## [Excerpted passage]
Virulent Word of Mouse

October 19, 2009

Oliver Williamson, a gentleman.

Filed under: Amusing diversions,biography,Short observations — Shane Greenstein @ 11:41 am

The celebration was spontaneous. I walked upstairs to tell my wife I was leaving for work. She was listening to a news radio station, as she does every morning. She told me the Nobel Prize in Economics had been announced. Oliver Williamson had won. Both my hands went in the air and I jumped. It is corny to admit, but I shouted “Yeh!”

There is an old cliché’ about someone being a scholar and a gentleman. While plenty has been said about Oliver Williamson as a scholar, I wish to focus on his character. Sure, his ideas have influenced an entire generation of professional conversations – that is why he won the prize. But that is not why I jumped for joy. I jumped because Williamson has something else – an inspiring touch and an influential approach to intellectual life. I have been fortunate enough – privileged enough – to observe this touch first hand. That has been significant in my professional life.

I do not know how else to make these points other than to share a few personal observations about Williamson. So that is what I will do in this post. Perhaps it will provide a deeper insight into the man.

oewFirst, some background. In case you missed the news, Oliver Williamson was awarded the Nobel Prize in economics. Here is one news report from the NYT. Here is a compilation. In case you do know anything about Williamson’s research, here is one summary from Wikipedia. Here is another summary from Lynne Kieling. Here is another from the marginal revolution. Here is one from Brad DeLong. There are many more if you look for them. He is a great scholar, very deserving, and I have nothing additional to add to all the intellectual praise.

Reading all this stuff for a week did inspire this post. I did not see anybody say something that ought to be said. Williamson is a wonderful human being, and mentor to large numbers of students. Many people have had this experience, including me. My experience differs a bit from others. He was a mentor to me even though I was not his student, even though he had no obligation to help. He was a gentleman, and it went with the scholar.

Look, this will be a trip down memory lane. And there is no need for any hankies. I am going to tell a few personal stories that illuminate Williamson’s character.

## [Given information]
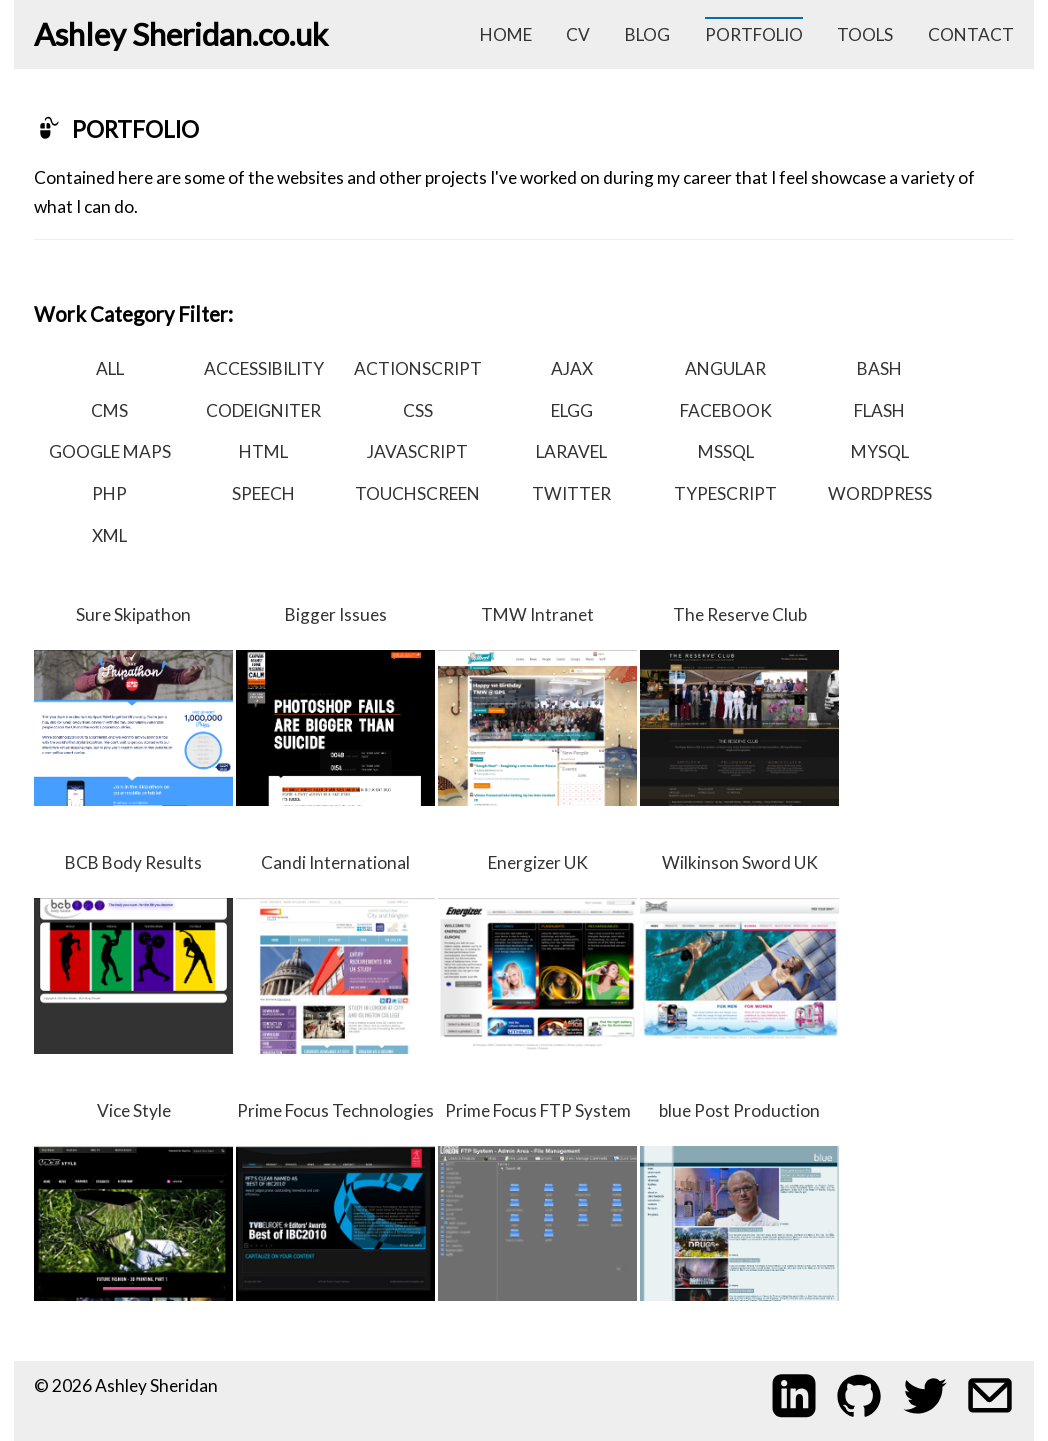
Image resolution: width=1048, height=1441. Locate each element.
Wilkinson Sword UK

## [Work to do]
Reproduce, word for word, the portion of the blog post about Oliver Williamson that starts with "I do not know" and goes on through "the intellectual praise.". The material above is not required for what comes next.

## [The answer]
I do not know how else to make these points other than to share a few personal observations about Williamson. So that is what I will do in this post. Perhaps it will provide a deeper insight into the man.

oewFirst, some background. In case you missed the news, Oliver Williamson was awarded the Nobel Prize in economics. Here is one news report from the NYT. Here is a compilation. In case you do know anything about Williamson’s research, here is one summary from Wikipedia. Here is another summary from Lynne Kieling. Here is another from the marginal revolution. Here is one from Brad DeLong. There are many more if you look for them. He is a great scholar, very deserving, and I have nothing additional to add to all the intellectual praise.